1 Conceituação e acepções do Poder de Polícia 


O direito administrativo, no que tange aos direitos individuais, trata de temas que colocam em confronto dois aspectos contrapostos: a autoridade da Administração Pública, que condiciona o exercício dos direitos individuais ao bem estar coletivo, e a liberdade individual.

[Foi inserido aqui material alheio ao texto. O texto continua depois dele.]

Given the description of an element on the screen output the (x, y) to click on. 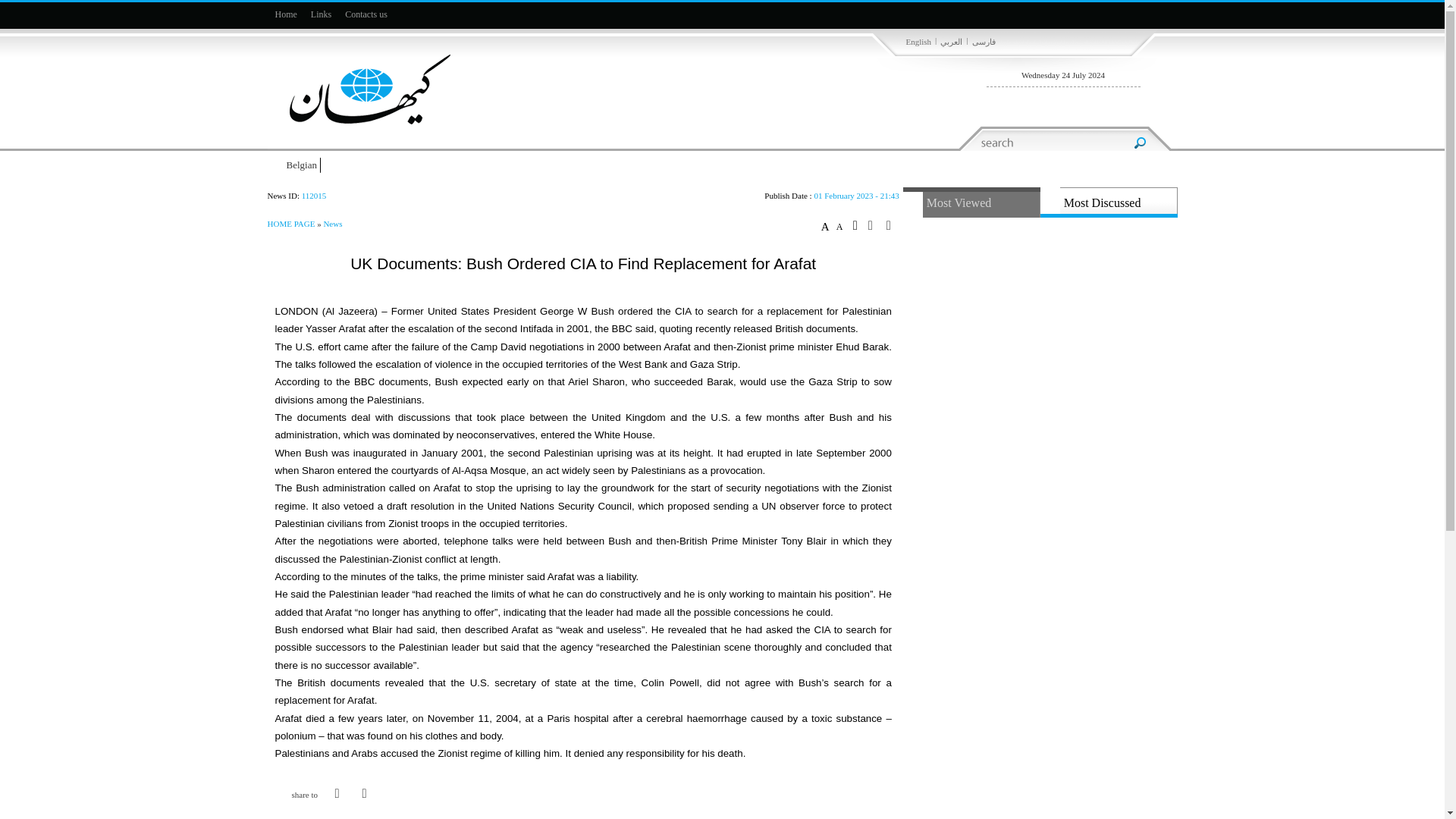
Home (284, 14)
English (918, 41)
Links (320, 14)
Contacts us (366, 14)
Save (858, 224)
HOME PAGE (291, 223)
A (827, 226)
share to (298, 794)
Email (364, 807)
A (841, 226)
Comments (336, 807)
Send to friends (364, 807)
share to (298, 795)
Most Discussed (1109, 202)
Send to friends (874, 225)
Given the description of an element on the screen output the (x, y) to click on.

Os limites do poder de polícia podem ser encontrados no artigo 5º da Constituição Federal de 1988, devendo respeitar, sobretudo, os direitos fundamentais do indivíduo. Para tanto, pode-se afirmar que se a autoridade extrapolar o permitido em lei haverá a caracterização do abuso de poder, corrigível judicialmente. Assim, o ato de polícia, qualificado como ato administrativo, fica sujeito à invalidação pelo poder judiciário, quando praticado com excesso ou desvio de poder.  Costumeiramente, a doutrina tem tratado o poder de polícia empregando a expressão em duas acepções distintas, quais sejam: 
a) Poder de polícia em sentido amplo: inclui qualquer limitação estatal à liberdade e propriedade privadas, englobando restrições legislativas e limitações administrativas. (...) b) poder de polícia em sentido estrito: mais usado pela doutrina, o conceito de poder de polícia em sentido estrito inclui somente as limitações administrativas à liberdade e propriedade privadas, deixando de fora as restrições impostas por dispositivos legais. Exemplos: vigilância sanitária e polícia de trânsito. Basicamente, a noção estrita do poder de polícia envolve atividades administrativas de FISCALIZAÇÃO e CONDICIONAMENTO da esfera privada de interesse, em favor da coletividade. (MAZZA, 2013, p. 291, grifos do autor). 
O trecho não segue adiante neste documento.